Vincent Peillon, for his part, reminds us that political figures who are seen as paragons of probity often don't do well at the polls. He mentions Jospin; he might have given us Mendès-France. By a strange non sequitur, this removes any stain from the honor of DSK: he would have been a winner, hence it's OK for him to be throwing his wife's money around. The bizarreness of this logic doesn't seem to occur to him. Nor does he ask himself whether DSK's pre-indictment position as the "inevitable" candidate of the left might have owed as much to his wealth as to his talent: which of the other candidates had the means to hire Euro RSCG to buff his image in the media?

Woerth's presence on this platform seems to have been decided by his status as a martyr: martyred, he is retrospectively canonized, and who better than a saint to lecture us on morality in politics? His "presumption of innocence" seems to count for just as much as an acquittal, and he is therefore whitewashed of all past indiscretion and entitled to tell us that black sheep may well be the whitest of the flock, if only we could perceive as he does their inner holiness. "Georges Tron, I knew him well ... " Finkielkraut takes the other tack: he doesn't know either Tron or Strauss-Kahn, hence his judgments are pure of all prejudice, and unlike others, he can see clearly that a "foot is just a foot." Alas, he seems not to have read the actual charges against Tron, which go well beyond foot massages. For the conscience of France, it is enough that Tron has been hounded from power to prove that he, too, is a martyr.

Roger Cohen, Recidivist

I have bashed Roger Cohen before. I might have forgone today's opportunity, except that a commenter begs me to go after his offensive screed (NY Times paywall). And offensive it is: the innocent Mr. Cohen seems to believe that the French have some sort of monopoly on conspiracy theories. He must never have run across a Kennedy assassination buff, a Birther, or a Ron Paulist perusaded that the Federal Reserve and the Trilateral Commission are in cahoots with South African gold and diamond interests. Indeed, it's a bit early to be certain of what happened in Suite 2806, since very little information has been released publicly. So if Mr. Cohen wants to indict entire nations for crimes of credulity, he had better be careful about giving testimony that might one day be used to convict Americans.

Défoulement

Is everyone now going to denounce every illicit sex act they've ever heard of? Luc Ferry wants to be the first.


Problem Solved

How to keep DSK out of trouble while he's out on bail? Hire male maids to clean the house. Meanwhile, Anne Sinclair and daughter have been shopping at Crate & Barrel for napkins and tablecloths. A little downscale for a $50K a month townhouse, but perhaps it was on advice of the image consultants.

Abandoning Nuclear Power

Angela Merkel's decision to wean Germany from nuclear power by 2022 has been wind in Cécile Duflot's sails--or perhaps I should say her turbine blades. Because Duflot is insisting that France commit to a similar course as a condition of her party's cooperation in any government. Given France's heavy dependence on nuclear power, I'm not sure that such a commitment is possible, even if it were desirable, but practicalities don't seem to have weighed heavily in Duflot's decision. Seize the moment, catch the wind, seems to have been her watchword.

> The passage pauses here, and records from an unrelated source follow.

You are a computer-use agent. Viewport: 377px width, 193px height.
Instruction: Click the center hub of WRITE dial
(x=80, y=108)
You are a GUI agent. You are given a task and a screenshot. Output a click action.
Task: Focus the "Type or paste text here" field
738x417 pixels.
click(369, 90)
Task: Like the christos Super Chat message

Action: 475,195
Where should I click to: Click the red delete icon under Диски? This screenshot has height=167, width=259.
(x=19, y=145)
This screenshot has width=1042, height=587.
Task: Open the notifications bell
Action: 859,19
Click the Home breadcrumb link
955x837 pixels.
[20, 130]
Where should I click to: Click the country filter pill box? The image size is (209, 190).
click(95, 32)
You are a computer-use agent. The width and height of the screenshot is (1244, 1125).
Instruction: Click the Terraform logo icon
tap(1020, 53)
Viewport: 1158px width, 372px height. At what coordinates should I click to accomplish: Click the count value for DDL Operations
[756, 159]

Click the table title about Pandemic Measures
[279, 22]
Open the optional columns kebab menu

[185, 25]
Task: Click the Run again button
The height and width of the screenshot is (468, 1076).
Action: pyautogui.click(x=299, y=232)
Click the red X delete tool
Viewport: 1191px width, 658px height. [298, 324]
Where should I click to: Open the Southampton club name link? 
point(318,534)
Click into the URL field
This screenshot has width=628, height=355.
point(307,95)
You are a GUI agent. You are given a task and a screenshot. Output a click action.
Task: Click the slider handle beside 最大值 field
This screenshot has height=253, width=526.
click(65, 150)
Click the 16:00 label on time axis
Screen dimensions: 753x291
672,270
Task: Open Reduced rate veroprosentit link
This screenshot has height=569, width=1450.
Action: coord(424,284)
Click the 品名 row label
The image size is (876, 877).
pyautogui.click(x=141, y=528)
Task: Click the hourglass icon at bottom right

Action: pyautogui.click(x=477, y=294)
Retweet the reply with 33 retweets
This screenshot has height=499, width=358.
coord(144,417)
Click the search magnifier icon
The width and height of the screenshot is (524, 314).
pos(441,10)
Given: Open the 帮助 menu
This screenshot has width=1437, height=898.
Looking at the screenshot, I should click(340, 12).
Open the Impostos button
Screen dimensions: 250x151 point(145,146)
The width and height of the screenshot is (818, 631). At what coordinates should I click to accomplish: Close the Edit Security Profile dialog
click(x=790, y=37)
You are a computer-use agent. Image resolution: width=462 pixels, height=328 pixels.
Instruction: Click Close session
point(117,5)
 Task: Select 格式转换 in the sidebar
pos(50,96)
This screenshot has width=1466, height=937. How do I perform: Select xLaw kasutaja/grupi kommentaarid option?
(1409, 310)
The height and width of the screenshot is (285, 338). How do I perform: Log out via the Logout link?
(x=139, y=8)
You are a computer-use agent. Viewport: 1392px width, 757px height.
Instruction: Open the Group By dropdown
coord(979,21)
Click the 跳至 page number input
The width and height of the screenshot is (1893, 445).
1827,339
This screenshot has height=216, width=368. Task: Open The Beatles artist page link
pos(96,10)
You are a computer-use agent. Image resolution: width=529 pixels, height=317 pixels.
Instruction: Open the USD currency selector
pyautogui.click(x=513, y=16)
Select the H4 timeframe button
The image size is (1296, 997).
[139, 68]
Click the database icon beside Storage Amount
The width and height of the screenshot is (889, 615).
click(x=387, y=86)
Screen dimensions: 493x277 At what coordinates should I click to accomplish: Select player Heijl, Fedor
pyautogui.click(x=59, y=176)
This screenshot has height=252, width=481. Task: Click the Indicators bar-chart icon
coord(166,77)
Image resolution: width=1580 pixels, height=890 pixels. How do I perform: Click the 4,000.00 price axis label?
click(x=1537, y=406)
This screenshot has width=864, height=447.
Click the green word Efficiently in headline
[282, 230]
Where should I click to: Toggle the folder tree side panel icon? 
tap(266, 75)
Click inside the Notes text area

So to a left that has not entirely given up the dream of le Grand Soir, France now adds a Green Party with utopian visions of its own. Not that there's anything wrong with utopia. It's a nice place to visit .... and imagining utopias is an antidote to hardening of the arteries. But funny things happen to utopians when they come to power. Not having thought very seriously about what can be done, as opposed to what it might be nice to do, they find themselves suddenly confronted with people clamoring for things to which they have become accustomed, like cheap electricity. And then they panic and make a hash of things.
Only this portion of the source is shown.